Critically, a 500-level response means the problem is completely outside the client’s control. Common reasons include that an internal dependency is offline or overloaded or the server just hit a bug. There’s nothing the client can do except maybe retry, and even that isn’t always appropriate.
400-level codes don’t necessarily represent a problem, mistake, or bug. A client might attempt a conditional GET and get back a 400-level error saying the preconditions weren’t true. That might be totally expected on the client side under normal conditions.
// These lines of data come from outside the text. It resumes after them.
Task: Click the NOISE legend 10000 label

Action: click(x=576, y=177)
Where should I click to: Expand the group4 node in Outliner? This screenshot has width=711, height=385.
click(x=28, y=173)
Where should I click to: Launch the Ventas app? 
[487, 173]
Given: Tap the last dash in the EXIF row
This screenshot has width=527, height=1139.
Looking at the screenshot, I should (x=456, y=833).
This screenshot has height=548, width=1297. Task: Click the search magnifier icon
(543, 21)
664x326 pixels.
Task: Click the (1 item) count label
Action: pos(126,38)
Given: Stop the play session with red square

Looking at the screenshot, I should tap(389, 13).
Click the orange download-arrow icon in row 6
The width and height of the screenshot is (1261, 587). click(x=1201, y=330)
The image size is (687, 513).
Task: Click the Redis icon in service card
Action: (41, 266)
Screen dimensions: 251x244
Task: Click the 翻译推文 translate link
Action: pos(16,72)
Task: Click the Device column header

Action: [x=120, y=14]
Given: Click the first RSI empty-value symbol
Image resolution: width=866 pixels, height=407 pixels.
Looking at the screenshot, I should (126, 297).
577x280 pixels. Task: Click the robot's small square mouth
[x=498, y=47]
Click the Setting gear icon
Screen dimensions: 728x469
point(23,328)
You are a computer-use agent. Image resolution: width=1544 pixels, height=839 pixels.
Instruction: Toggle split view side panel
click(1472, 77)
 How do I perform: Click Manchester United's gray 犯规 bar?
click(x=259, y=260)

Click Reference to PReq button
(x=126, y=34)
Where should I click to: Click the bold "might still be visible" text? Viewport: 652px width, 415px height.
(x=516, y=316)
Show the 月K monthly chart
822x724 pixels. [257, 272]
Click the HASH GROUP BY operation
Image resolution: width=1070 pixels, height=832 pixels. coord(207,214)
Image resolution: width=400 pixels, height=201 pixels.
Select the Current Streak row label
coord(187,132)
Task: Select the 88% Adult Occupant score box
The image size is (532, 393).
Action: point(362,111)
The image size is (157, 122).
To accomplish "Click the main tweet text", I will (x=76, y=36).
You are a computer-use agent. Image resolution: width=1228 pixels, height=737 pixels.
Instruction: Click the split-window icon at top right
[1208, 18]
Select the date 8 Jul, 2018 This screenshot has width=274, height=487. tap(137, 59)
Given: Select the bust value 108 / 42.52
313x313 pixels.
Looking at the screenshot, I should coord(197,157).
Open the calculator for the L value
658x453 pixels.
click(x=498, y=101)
We use "400 Bad Request" for most types of invalid input. This is pretty arbitrary. Other popular choices include "409 Conflict" and "422 Unprocessible entity". The spec for "409" really only seems to apply when the requested change conflicts with the underlying state, which is some kinds of invalid input (e.g., booting an Instance that’s currently running) but not all. 422 comes from WebDAV and is not even mentioned in RFC 7231.
Some clients erroneously treat all 500-level errors the same and retry them. But it’s useful to distinguish them:
"500 Internal Server Error" basically means that the server hit a bug. Retrying is not likely to be useful. If an operator sees this, they should probably call support. We might automatically open a support case when we see this.
"503 Service Unavailable" means the server is currently unable to handle the request — usually this means something is overloaded or a dependency is not working. Retrying is likely a good idea. On the operator side: the system should be providing the operator with information about known problems that might cause this, like sleds that are offline or disks that need to be replaced. If the operator has resolved all the issues being reported them and they still see 503s, that’s a bug!
RFC 7231 is the most current, relevant standard on HTTP/1.1 status codes. It links to several others to cover some codes (like RFC 7235 to cover "401 Unauthorized").
Loggy has a gigantic flowchart, but it’s less useful than it seems because the various conditions are often handled at different layers of the stack, and sometimes in a different order. Concretely, Nexus, Dropshot, and Hyper share responsibilities for the various conditions here, but we usually only ever need to think about the Nexus-level ones and occasionally the Dropshot-level ones.